- **REQUEST**
Rewrite the material from the line containing "The height and width of the screenshot is (360, 640)." up to and including the line containing "will [x=616, y=107].", requests included, and shift every coordinate in the answers up by 77. Give only those lines.

- **SUPPLIED INFORMATION**
= = = =

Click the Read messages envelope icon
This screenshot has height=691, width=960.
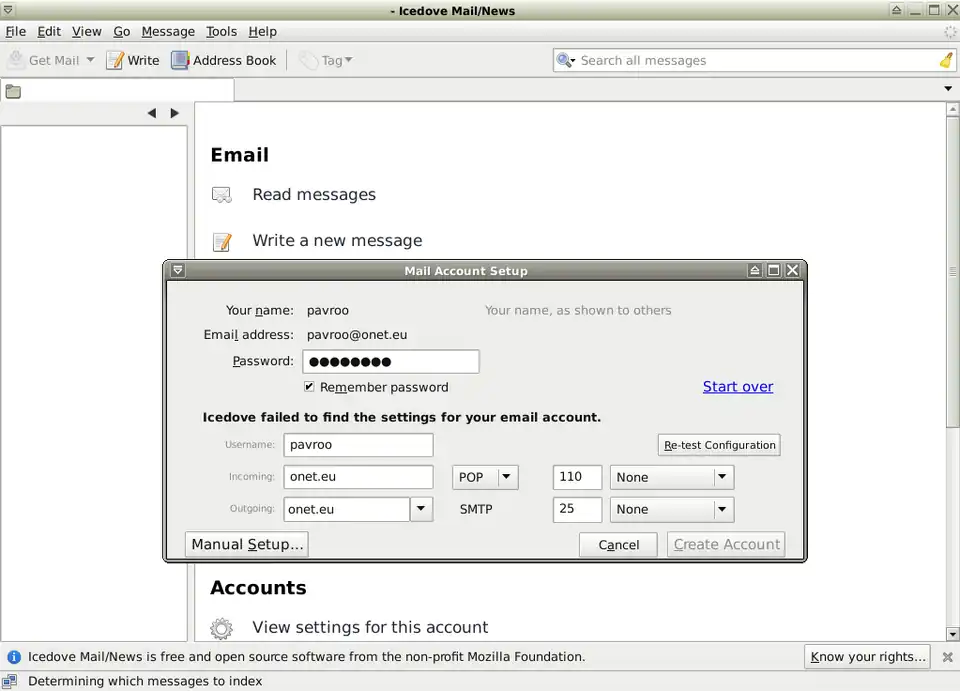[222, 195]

= = = =

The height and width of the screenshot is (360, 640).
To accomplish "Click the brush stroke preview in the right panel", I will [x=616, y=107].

= = = =

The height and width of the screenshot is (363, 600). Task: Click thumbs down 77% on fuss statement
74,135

= = = =

- **EXERCISE RESULT**
The height and width of the screenshot is (360, 640).
To accomplish "Click the brush stroke preview in the right panel", I will [x=693, y=184].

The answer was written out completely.